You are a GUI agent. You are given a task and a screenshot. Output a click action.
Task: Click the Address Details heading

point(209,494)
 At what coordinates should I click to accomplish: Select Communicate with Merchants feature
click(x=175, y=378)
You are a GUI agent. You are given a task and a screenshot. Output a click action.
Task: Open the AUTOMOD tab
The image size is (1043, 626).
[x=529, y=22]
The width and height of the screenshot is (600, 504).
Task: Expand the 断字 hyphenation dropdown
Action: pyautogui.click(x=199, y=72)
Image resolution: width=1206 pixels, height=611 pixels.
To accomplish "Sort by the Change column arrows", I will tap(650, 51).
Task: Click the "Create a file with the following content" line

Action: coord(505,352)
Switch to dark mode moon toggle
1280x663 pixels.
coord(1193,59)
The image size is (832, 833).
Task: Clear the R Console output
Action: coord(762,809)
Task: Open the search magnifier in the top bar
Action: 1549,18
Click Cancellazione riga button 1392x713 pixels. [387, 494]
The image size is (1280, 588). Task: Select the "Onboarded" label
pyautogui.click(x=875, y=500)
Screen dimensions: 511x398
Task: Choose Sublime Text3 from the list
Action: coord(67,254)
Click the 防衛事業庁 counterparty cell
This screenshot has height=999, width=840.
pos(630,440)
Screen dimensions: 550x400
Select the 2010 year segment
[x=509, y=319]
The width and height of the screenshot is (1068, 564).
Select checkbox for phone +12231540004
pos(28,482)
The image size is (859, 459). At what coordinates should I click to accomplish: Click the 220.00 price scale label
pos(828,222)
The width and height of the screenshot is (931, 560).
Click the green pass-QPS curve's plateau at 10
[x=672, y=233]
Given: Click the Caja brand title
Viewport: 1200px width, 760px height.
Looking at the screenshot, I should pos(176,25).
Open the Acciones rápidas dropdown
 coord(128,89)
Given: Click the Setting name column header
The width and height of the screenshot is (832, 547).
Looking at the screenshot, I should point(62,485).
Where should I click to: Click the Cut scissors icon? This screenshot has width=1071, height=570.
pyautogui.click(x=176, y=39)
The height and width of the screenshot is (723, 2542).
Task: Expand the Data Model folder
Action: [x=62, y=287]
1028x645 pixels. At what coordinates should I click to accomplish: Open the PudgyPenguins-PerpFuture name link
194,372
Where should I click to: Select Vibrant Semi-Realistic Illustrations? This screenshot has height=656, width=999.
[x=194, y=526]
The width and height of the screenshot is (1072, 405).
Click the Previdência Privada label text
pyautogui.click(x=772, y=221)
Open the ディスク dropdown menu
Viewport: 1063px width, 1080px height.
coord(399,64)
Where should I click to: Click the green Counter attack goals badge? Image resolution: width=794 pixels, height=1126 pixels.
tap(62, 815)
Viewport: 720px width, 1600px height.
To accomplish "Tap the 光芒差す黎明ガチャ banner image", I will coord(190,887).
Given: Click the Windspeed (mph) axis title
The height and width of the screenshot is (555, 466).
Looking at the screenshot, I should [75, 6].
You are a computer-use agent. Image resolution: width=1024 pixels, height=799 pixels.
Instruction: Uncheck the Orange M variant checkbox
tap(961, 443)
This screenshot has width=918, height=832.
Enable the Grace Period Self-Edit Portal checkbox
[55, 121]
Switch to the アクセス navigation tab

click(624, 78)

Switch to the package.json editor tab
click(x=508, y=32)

──────────

◆ What this task involves
Every single record must be transcribed exactly as it stands.

◆ Answer space
You are a GUI agent. You are given a task and a screenshot. Output a click action.
Task: Click the Address Details heading

point(209,494)
 At what coordinates should I click to accomplish: Select Communicate with Merchants feature
click(x=175, y=378)
You are a GUI agent. You are given a task and a screenshot. Output a click action.
Task: Open the AUTOMOD tab
The image size is (1043, 626).
[x=529, y=22]
The width and height of the screenshot is (600, 504).
Task: Expand the 断字 hyphenation dropdown
Action: pyautogui.click(x=199, y=72)
Image resolution: width=1206 pixels, height=611 pixels.
To accomplish "Sort by the Change column arrows", I will tap(650, 51).
Task: Click the "Create a file with the following content" line

Action: coord(505,352)
Switch to dark mode moon toggle
1280x663 pixels.
coord(1193,59)
The image size is (832, 833).
Task: Clear the R Console output
Action: coord(762,809)
Task: Open the search magnifier in the top bar
Action: 1549,18
Click Cancellazione riga button 1392x713 pixels. [387, 494]
The image size is (1280, 588). Task: Select the "Onboarded" label
pyautogui.click(x=875, y=500)
Screen dimensions: 511x398
Task: Choose Sublime Text3 from the list
Action: coord(67,254)
Click the 防衛事業庁 counterparty cell
This screenshot has height=999, width=840.
pos(630,440)
Screen dimensions: 550x400
Select the 2010 year segment
[x=509, y=319]
The width and height of the screenshot is (1068, 564).
Select checkbox for phone +12231540004
pos(28,482)
The image size is (859, 459). At what coordinates should I click to accomplish: Click the 220.00 price scale label
pos(828,222)
The width and height of the screenshot is (931, 560).
Click the green pass-QPS curve's plateau at 10
[x=672, y=233]
Given: Click the Caja brand title
Viewport: 1200px width, 760px height.
Looking at the screenshot, I should pos(176,25).
Open the Acciones rápidas dropdown
 coord(128,89)
Given: Click the Setting name column header
The width and height of the screenshot is (832, 547).
Looking at the screenshot, I should point(62,485).
Where should I click to: Click the Cut scissors icon? This screenshot has width=1071, height=570.
pyautogui.click(x=176, y=39)
The height and width of the screenshot is (723, 2542).
Task: Expand the Data Model folder
Action: [x=62, y=287]
1028x645 pixels. At what coordinates should I click to accomplish: Open the PudgyPenguins-PerpFuture name link
194,372
Where should I click to: Select Vibrant Semi-Realistic Illustrations? This screenshot has height=656, width=999.
[x=194, y=526]
The width and height of the screenshot is (1072, 405).
Click the Previdência Privada label text
pyautogui.click(x=772, y=221)
Open the ディスク dropdown menu
Viewport: 1063px width, 1080px height.
coord(399,64)
Where should I click to: Click the green Counter attack goals badge? Image resolution: width=794 pixels, height=1126 pixels.
tap(62, 815)
Viewport: 720px width, 1600px height.
To accomplish "Tap the 光芒差す黎明ガチャ banner image", I will coord(190,887).
Given: Click the Windspeed (mph) axis title
The height and width of the screenshot is (555, 466).
Looking at the screenshot, I should [75, 6].
You are a computer-use agent. Image resolution: width=1024 pixels, height=799 pixels.
Instruction: Uncheck the Orange M variant checkbox
tap(961, 443)
This screenshot has width=918, height=832.
Enable the Grace Period Self-Edit Portal checkbox
[55, 121]
Switch to the アクセス navigation tab

click(624, 78)

Switch to the package.json editor tab
click(x=508, y=32)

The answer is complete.